■ Excerpt ■

It’s not a legal requirement to take out buildings insurance for your home. But, if you’re buying your home with a mortgage, your lender is unlikely to release your loan unless you have buildings cover in place.

This is because your mortgage provider has a stake in your home and needs to know that you have the funds to pay for repairs if disaster strikes.

Even if you own your home outright, buildings insurance is still a good idea. If your home was flooded or burnt down, would you be able to foot the repair bill yourself?

What does buildings insurance cover?

Buildings insurance protects the structure of your home from a variety of risks, including:

  • flood
  • water damage from leaks
  • fire
  • storm damage
  • subsidence
  • malicious damage.

Cover applies to the structure of your home, so that’s the walls, roof and floors, plus any permanent fixtures and fittings like your kitchen and bathroom.

The right policy should cover the cost of repairing or rebuilding your home if disaster strikes. If you’re unable to live in your home while work is being carried out, it should also cover the cost of alternative accommodation.

Buildings insurance doesn’t cover the possessions you keep in your home. You’ll need contents insurance for those.

■ Supplied data ■
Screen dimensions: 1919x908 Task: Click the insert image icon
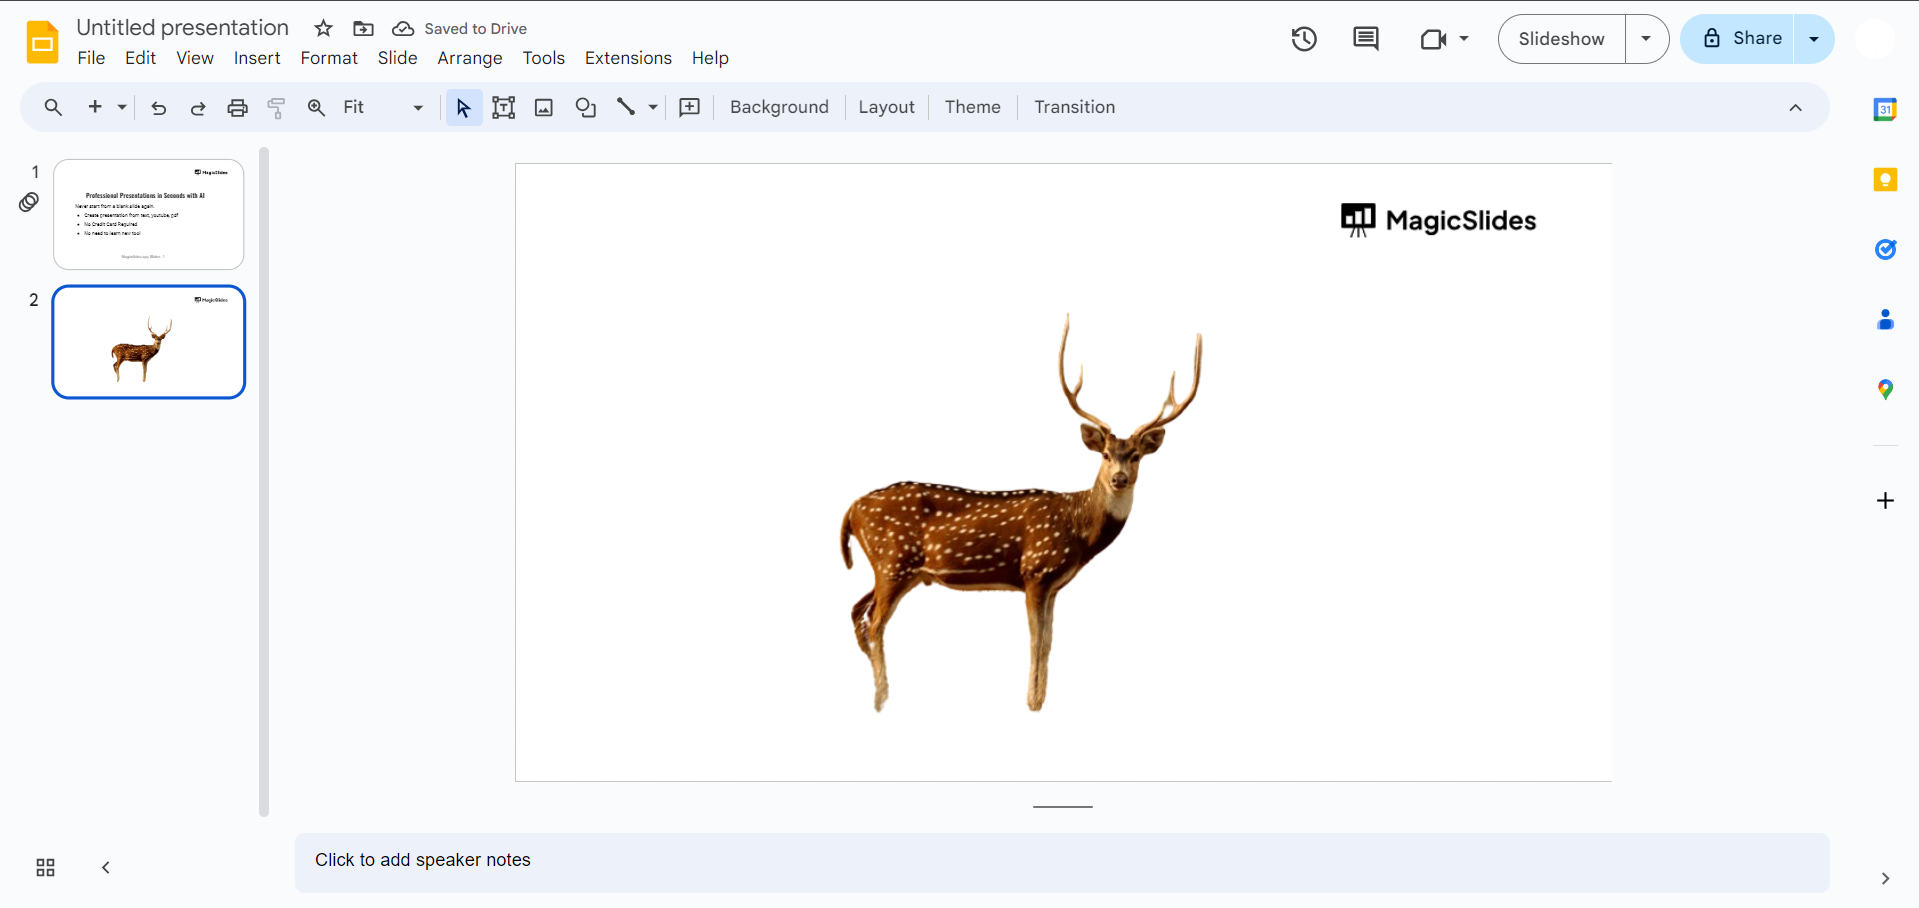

■ Stated task 1 ■
Name every risk that the buildings insurance excerpt lists as covered.
■ Stated task 2 ■
Using the buildings insurance excerpt, answer each question briefly.
(a) Is buildings insurance a legal requirement?
(b) Which parts of a home count as its structure?
(c) What cost should a policy cover if you can't live in your home during repairs?
The data plays no part in what comes next.

■ Correct answer 1 ■
Flood
Water damage from leaks
Fire
Storm damage
Subsidence
Malicious damage

■ Correct answer 2 ■
(a) No, it is not a legal requirement.
(b) The walls, roof and floors, plus permanent fixtures and fittings such as the kitchen and bathroom.
(c) The cost of alternative accommodation.